Recently, the 2019 Guangdong-Hong Kong-Macao AI Enables Finance Business Development and Innovation Conference was held in Guangdong. The People’s Bank of China – Guangzhou branch, China Insurance Regulatory Commission – Guangdong Bureau, commercial banks from Guangdong-Hong Kong-Macao greater bay area, and other financial institutions, the representatives of IT enterprises, total more than 130 people attend the meeting to conduct in-depth discussions on the topic of “how AI technology can enable finance business to develop”, collaboratively exploring the development direction and opportunities of finance industry in the AI era.

The senior researcher from the WeBank AI department, Dr. Quan Li was invited to give a speech on the application of federal learning and AI visual analysis technology in the corporate financial scenario. Introducing the intelligence application of retail scenario, Quan Li shared WeBank’s recent experience of practice application in the technology integration and Fintech innovation.

 

The growth of the retail industry is limited, AI may be the key solution

In the last few years, subject to the high labor cost, the difficulty in transferring experience, inaccuracy of sales forecasting and other reasons, the retail industry is facing the increased challenges. The most obvious problem is that the human factor accounts for an excessive proportion of the whole retail operation process. As a random variable, the human factor is difficult to be predicted and controlled. It is a high labor cost for companies and the performance of employees cannot be guaranteed. Therefore, it is the great significance of the transformation from the labor-intensive retail industry to the technology-intensive retail industry.

One classical scenario is that to clean up 60 million sale data samples, sort out those samples, and then use the labor model to predict the popular products, the performance of 1000 persons may not be better than that of one people subject to the limits of one’s time and energy.

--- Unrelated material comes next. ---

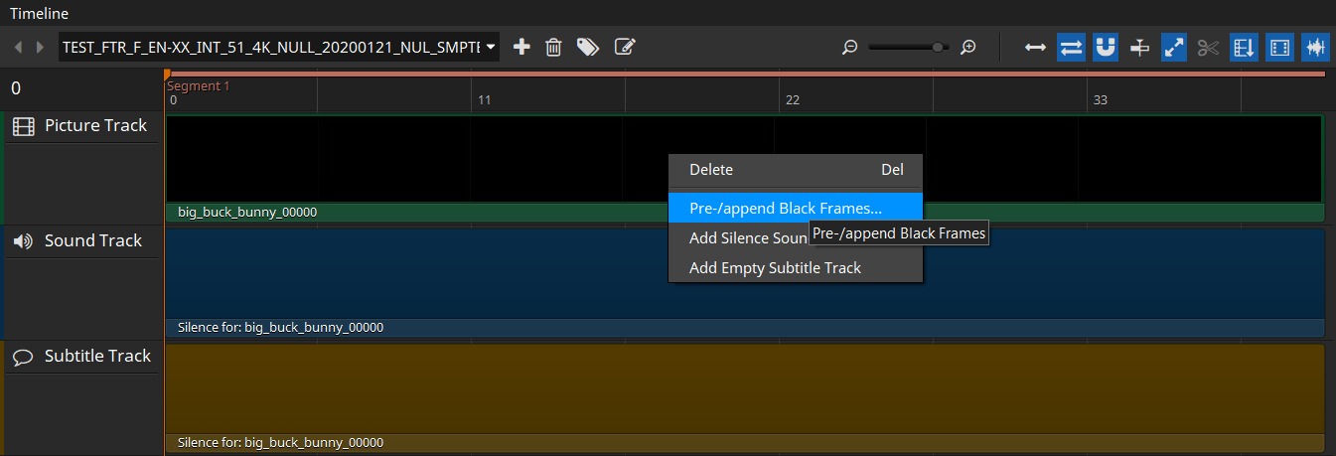Click the horizontal double-arrow fit icon
Screen dimensions: 1336x456
point(1035,47)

However, it will be an overgeneralization if you make decisions by your experience because you only know and use a small portion of the data to make decisions on product selection. But AI can finish the jobs that cannot be completed by manpower. It also can exploit the data to drive company decisions on operation in a faster, wider, and more accurate way, helping the traditional industries to address these challenges.

 

WeBank AI develop smart retail to help digital upgrade of enterprises

In the meeting, WeBank introduced the technology of “AI + Vision”. The retail industry can lower the cost and improve the efficiency in the key part such as intelligence warehouse and site selection.

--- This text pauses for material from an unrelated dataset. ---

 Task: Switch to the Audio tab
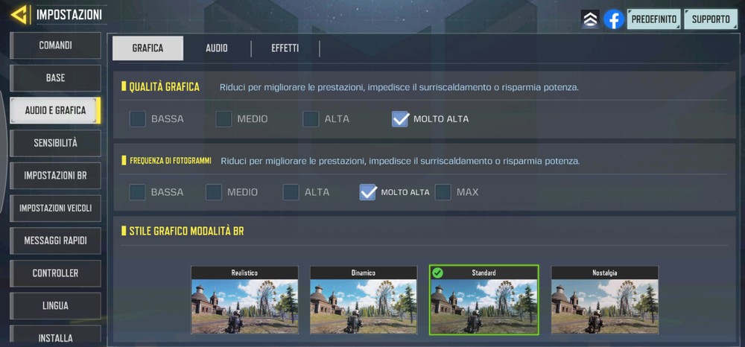(217, 48)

Taking the intelligence warehouse location selection of the retail industry, the traditional method of location selection relies too much on the manpower. The manual site selection is not only a heavy workload, a time-consuming and long cycle, but also highly dependent on personal experience and insufficient data support. However, when we conduct the site selection, we may meet the difficulties of data sample amount limits and inaccuracy data.

AI perspective data and visualization analysis is the function of intelligence site selection. It can analyze the distance of warehouses to the business district, high-speed intersection and the wholesale market. Conducting the evaluation automatically of the traffic, the environment quality to make the decision of intelligence warehouse site selection. In this way, the company efficiency of the traditional method – site selection is increased by 25%. Compared to the old method, the delivery cost and rent cost is declined by 13% and 7% respectively. Hence, the profit margin of enterprises and the market competitiveness is further improved.

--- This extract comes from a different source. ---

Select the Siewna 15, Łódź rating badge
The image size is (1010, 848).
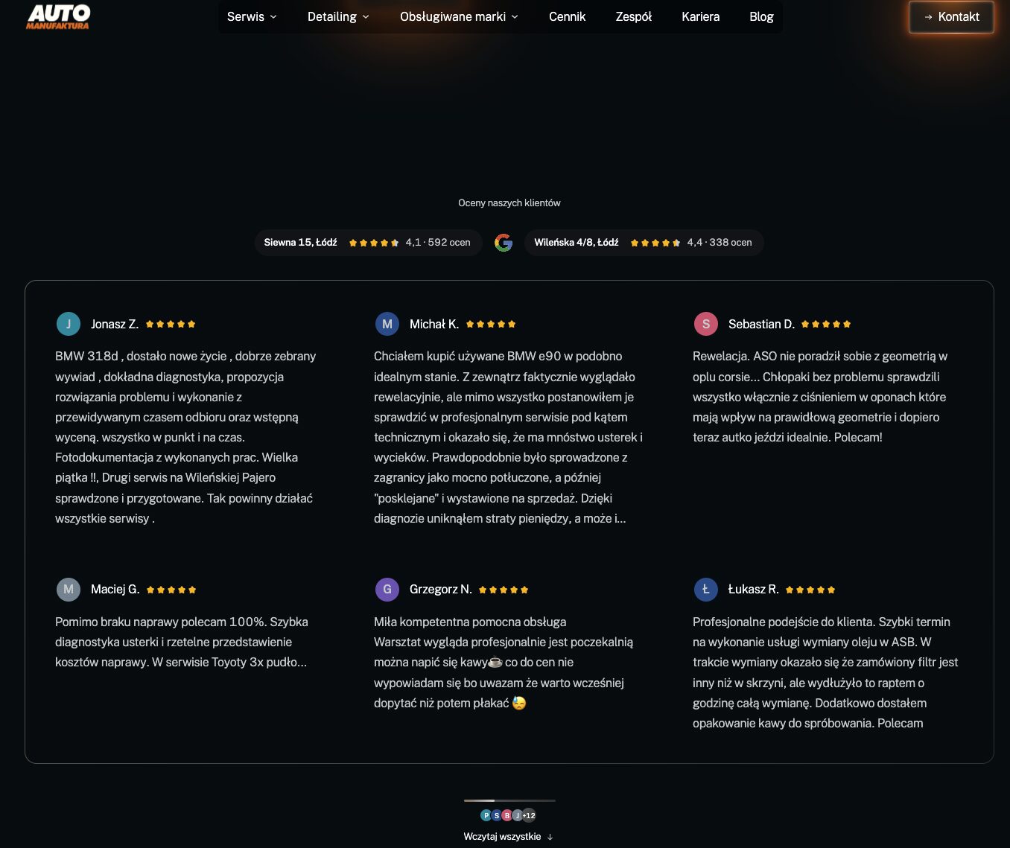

However, intelligence site selection can help the companies improve the efficiency and lower the cost, which is the tip of an iceberg in the progress that AI help develop the finance business and innovation. The smart retail – shop OS platform presented by Dr. Quan Li, is based on the multiple technologies of federated learning, data visualization analysis, and blockchain. Dr. Quan Li proposed the smart retail solution contained by three core parts: intelligence operation, smart labor and inclusive finance, to meet the traditional retail business needs of strategic planning, supply chain management, marketing decisions, logistics operations, human source efficiency improvement and management and control of funds. This can enable AI to participate in every part of company operation to lower the proportion of manpower and realize the digital upgrade.

 

AI for goods: have both economic and social benefits

Integrating AI into smart retail production can reduce labor costs and improve production efficiency for enterprises. As for the employees, it can also improve effectiveness and create higher value. It is reported that only one application of smart labor can improve efficiency by 50% in the field of the retail industry and the utilization rate of effective working hours of nearly 80% positions is increased significantly.

Helping the production and creating higher effectiveness of the economy is the first step of AI commercialization implementation. After the full implementation, AI will assist humans to finish more and more works through the smart robot and automatic production and other methods. It can further free the manpower and create a huge benefit for society. As an important force in the field of the finance industry and AI industry, WeBank will cooperate will more academia and industry to promote the development of standard theory and practical application of federated learning technology. With a two-pronged approach, we can realize the great vision of “AI for goods” early.